Five easy ways to go green without actively changing your lifestyle

  • Sanchita Sharma, Hindustan Times, New Delhi
  • Updated: May 28, 2016 14:46 IST
In a run-up to World Environment Day, here are five easy ways to go green without actively changing your lifestyle. If the planet stays healthy, you stay healthy. (Pinterest)

If the planet stays healthy, you stay healthy. Which makes World Environment Day on June 5 more significant than a reminder that each passing moment is adding to the irreversible damage inflicted to the earth, water and air around us. Increasing consumption has led to an 11-fold growth to our collective carbon footprint -- define as the greenhouse gases generated by how we live our life -- since 1961, which now accounts for 54% of humanity’s overall ecological footprint.

Sure, governments need to adopt green policies to cap emissions produced by the expanding need and greed of increasing populations, but till polity gets it right, each of us can do our bit to lower our own carbon footprint to give life on Earth a breather.

In a run-up to World Environment Day, here are five easy ways to go green without actively changing your lifestyle. If the planet stays healthy, you stay healthy.

Eat fresh food

Imported and packaged foods that have become symbols of globalisation add more than half of the 100,000 tonnes of plastic waste dumped in oceans each year. Apart from the fuel spent in transporting foods from one end of the world to another, chemicals in polythene, packaging and wraps for imported fruit and foods such as chips and biscuits, not only kill marine life but also disrupt the human endocrine system to trigger hormone-related diseases, including cancers. Eating fresh, unpackaged food that is locally produced improves health while lowering your carbon footprint .

Use phones, laptop efficiently

Postpone upgrading your smartphone. On an average, people replace their phones every two years. Greenhouse gas emissions from charging smartphones are expected to double from the current 6.4 megatons to 13 megatons -- equivalent to emissions of 1.1 million cars -- by 2020, estimates a study by Juniper Research.

Add to this mobile phone battery contamination -- each discarded mobile battery contains enough cadmium to contaminate 600,000 litres of water -- and non-degradable plastic covers filling landfills and each discarded phone becomes an ecological nightmare. Till manufacturers make their phones more energy efficient, delay swapping your phone for a newer model.
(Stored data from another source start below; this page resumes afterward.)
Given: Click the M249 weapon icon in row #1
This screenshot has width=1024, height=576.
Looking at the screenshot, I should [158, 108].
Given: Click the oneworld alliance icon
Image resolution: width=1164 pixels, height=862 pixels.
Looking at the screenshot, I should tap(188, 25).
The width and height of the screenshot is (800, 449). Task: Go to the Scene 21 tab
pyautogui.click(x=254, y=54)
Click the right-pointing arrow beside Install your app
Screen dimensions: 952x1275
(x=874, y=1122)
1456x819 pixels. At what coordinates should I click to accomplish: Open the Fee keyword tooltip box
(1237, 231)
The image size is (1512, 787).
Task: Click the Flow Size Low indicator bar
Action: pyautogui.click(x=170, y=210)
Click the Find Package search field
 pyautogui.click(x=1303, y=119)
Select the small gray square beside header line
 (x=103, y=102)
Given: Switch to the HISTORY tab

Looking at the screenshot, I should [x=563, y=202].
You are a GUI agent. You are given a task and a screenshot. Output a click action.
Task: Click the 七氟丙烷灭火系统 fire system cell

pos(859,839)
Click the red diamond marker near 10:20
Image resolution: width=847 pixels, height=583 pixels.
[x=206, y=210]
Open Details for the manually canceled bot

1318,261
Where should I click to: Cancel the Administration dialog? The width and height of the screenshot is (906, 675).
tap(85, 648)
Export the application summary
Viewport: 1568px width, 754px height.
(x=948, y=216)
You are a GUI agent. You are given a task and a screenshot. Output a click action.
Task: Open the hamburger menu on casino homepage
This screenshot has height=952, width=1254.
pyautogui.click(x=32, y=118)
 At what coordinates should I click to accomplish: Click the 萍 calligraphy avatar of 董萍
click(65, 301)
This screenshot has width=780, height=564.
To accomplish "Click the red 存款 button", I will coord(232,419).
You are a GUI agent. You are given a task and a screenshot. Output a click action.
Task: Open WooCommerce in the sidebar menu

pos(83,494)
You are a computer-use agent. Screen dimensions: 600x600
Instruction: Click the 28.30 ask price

Turn off the computer or laptop monitor when you have finished working. You can laser print 800 pages with the energy you waste by leaving on a computer monitor overnight. The money saved on electricity bills will be a bonus.

Commute smartly

There are over one billion vehicles on the world’s roads today, of which close to 200 million are registered for use in India. Of these, 24.9 million are cars, taxis and jeeps used by people like us to commute.

Smooth and efficient driving, where you don’t speed, accelerate rapidly, brake hard and switch off the engine at a red light, can raise mileage by up to 33%. Idling at a light alone can use up roughly half a litre of petrol an hour, spending on your engine size and air-conditioner use.

Since public transport is mostly unreliable -- Delhi and Kolkata are the only two of India’s 53 cities with a population of more one million to have metro tracks of more than 100 km and 28 km respectively, compared to Shanghai’s over 500 km of rail network -- opt for bikes and shared transport, whenever possible.

Work efficiently

Each year, most of us throw away two trees worth of paper. Reduce the amount of paper you use by avoiding unnecessary printing, using both sides of a paper while printing a document and using recycled paper. Although paper is biodegradable, waster paper releases the greenhouse gas methane during decomposition. Each tonne of recycled paper helps save 17 trees, more than 4,000 kilowatt of energy, 26,000 litres of water, and lower air pollution by 74% compared to paper made from virgin pulp.

Replace burned-out bulbs with compact florescent lamps (CFLS) and light-emitting diodes (LEDS) that use less power per unit of light generated to use less electricity. LEDs also help reduce greenhouse gas emissions from power plants.

Save water, go natural

A dripping tap can waste up to 10 litres of water a day and a running tap five litres per minute. Get dripping taps fixed and don’t leave the tap running when brushing your teeth or shaving. When you have the option, don’t use piped, drinking water to clean your home, hose cars or water the garden.

Avoid synthetic chemical cleaning products, use hot water instead. Triclosan, the antimicrobial and anti-fungal agent found in many shampoos, soaps, deodorants, toothpaste, and toys, among others, contaminates 58% freshwater streams in the US from where it can get absorbed through the skin to disrupt hormone function and colonies of healthy bacteria in the gut that aid digestion.